This past week, a meeting of Sudanese women from across the political spectrum ended in Khartoum urging that women be included at all levels of governance and peace making.
The meeting was arranged by The Initiative for Inclusive Security – a program of Hunt Alternatives Fund based in Boston, Massachusetts. The Fund advocates for the participation of all stakeholders, particularly women, in peace efforts around the world.

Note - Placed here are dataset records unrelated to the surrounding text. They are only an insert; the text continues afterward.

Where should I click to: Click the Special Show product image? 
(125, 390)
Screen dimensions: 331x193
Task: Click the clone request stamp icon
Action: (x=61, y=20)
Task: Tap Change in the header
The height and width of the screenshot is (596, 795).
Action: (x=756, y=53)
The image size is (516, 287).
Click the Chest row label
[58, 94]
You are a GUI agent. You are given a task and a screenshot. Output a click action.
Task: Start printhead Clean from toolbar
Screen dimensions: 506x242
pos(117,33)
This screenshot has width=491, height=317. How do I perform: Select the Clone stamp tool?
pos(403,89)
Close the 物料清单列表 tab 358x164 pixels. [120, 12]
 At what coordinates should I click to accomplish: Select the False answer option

In their final communiqué, the participants at the conference urged that women make up 30 percent of all commissions – including those dealing with land, oil and civil service. They also challenge the current administration to ensure that women make up half of all posts at the national, regional and local levels of governance. Currently, government policy calls for 30 percent of all posts to go to women. The participants call for economic policies that better serve the needs of the poor. They urge increased transparency in decision-making to ensure women have access to economic opportunities.
Among those attending the meeting was Agnes Nyoka, a parliamentarian in the current national assembly, and a representative of the Sudan Peoples Liberation Movement.
She says that women across the political divide are united on a number of issues that affect women. Women make up a majority of the people of Sudan, and nearly three-quarters of those caught in conflict.
On the political level, Nyoka says women played a significant role in the negotiations that finalized a Comprehensive Peace Agreement two years ago between the national government and forces in the south.
“Women were involved at the last moment,” she explained, ”through advocacy, and lobbying.”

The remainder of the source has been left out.